If he isn’t willing to seek professional help, I would say get out now and you may also need to look at protection for your child because if you leave who knows what mental state he will be in. I find that most people who like manipulation see no boundaries in who they manipulate. So, while he is certainly telling you he has no desire to manipulate you, I wouldn’t take that too seriously because he gets off on manipulation and I am sure manipulating you is a bigger feat than manipulating an online stranger. 
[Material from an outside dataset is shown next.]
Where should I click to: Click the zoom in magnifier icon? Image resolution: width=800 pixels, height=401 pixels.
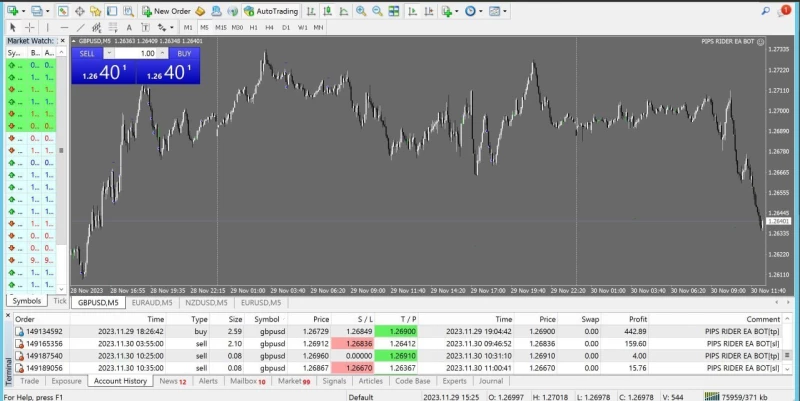[x=362, y=10]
Also, maybe I watch too much Criminal Minds, but this just seems like it is leading nowhere good and fast. 

 

Best of luck for you and your child. If he isn’t willing to get help do yourself the favor and reach out to a professional on what steps you need to take to safely get out of the situation. 

Post # 15
Member
1287 posts
Bumble bee
  • Wedding: May 2014

zainy01:  I am not a doctor by any means, but outside of taking a firm stance on the fact that he needs to get extensive help, he also needs to not use one issue to mask the wrongdoing from the other issue, and if I were you, I would be working to seperate it as well…

Depression/anxiety is one issue (in the giant realm of mental disorders), and addiciton to porn – which in his case is very extreme is another.  It is ‘wonderful’ he came clean, but I would hope and pray he is not using his depression/anxiety as a tool to make you feel bad for HIM.  I mean, could it be that perhaps he has spent many morning throwing up from his anxiety because he was anxious about what he was doing behind your back?!  Absolutely.  Perhaps because he thought he would lose his job, and/or pay due to a demotion?!  Yup.  An easy fix would have been to stop (easier said than done, I know), and thus his anxiety may have ceased…

You wrote you feel bad because he is so beaten down/depressed, but please do not mix pity with unconditional love.  He wronged you.  He lied to you.  He spent many years hiding an issue with you.  You need to seek help for yourself, your wounds, your trust, and your mental well-being.  I think you deserve the time to see if these issues he ‘used’ or hid or ran from are issues that can be fixed, with the stipulation he stop bs-ing about why he cannot be helped, and really try to seek some guidance as well.  Stop pitying him please, and work to heal you, and then the relationship if possible.

Im so sorry, and wish you all the luck!